WHAT THE TASK REQUIRES ▸ Say how many of the lines below include the word "agent", and write nothing else.
** Opening DATASET RECORDS block **
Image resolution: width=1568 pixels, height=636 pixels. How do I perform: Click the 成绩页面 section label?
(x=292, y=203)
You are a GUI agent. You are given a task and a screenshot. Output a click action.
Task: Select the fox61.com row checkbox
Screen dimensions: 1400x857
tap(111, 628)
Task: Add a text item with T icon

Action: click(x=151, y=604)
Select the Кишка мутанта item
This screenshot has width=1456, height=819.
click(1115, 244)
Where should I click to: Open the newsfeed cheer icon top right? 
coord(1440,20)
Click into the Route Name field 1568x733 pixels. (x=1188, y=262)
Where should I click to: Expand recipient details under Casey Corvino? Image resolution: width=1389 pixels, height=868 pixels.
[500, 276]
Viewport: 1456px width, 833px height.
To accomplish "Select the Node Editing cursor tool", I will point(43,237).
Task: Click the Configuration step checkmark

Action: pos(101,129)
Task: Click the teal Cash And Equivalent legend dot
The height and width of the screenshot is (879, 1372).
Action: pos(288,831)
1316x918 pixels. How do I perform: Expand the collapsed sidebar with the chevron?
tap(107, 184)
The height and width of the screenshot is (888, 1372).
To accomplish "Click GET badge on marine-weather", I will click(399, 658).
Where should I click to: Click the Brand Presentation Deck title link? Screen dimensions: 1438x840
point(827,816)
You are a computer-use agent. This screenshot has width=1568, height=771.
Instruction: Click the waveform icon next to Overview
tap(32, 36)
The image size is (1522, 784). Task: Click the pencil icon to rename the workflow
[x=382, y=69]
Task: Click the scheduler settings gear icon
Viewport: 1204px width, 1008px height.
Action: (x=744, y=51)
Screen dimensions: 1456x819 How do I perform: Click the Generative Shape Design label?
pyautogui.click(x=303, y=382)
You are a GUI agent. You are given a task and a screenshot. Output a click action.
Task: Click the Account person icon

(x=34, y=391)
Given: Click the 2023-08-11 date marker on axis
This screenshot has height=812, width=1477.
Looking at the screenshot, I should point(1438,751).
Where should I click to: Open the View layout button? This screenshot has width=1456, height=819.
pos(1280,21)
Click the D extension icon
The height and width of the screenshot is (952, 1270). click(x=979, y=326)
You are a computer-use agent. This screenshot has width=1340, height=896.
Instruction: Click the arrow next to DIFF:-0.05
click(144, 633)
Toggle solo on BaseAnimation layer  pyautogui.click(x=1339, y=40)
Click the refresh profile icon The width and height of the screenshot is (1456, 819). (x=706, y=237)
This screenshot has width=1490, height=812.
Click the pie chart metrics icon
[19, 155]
** Closing DATASET RECORDS block **
ANSWER SPACE ▸ 4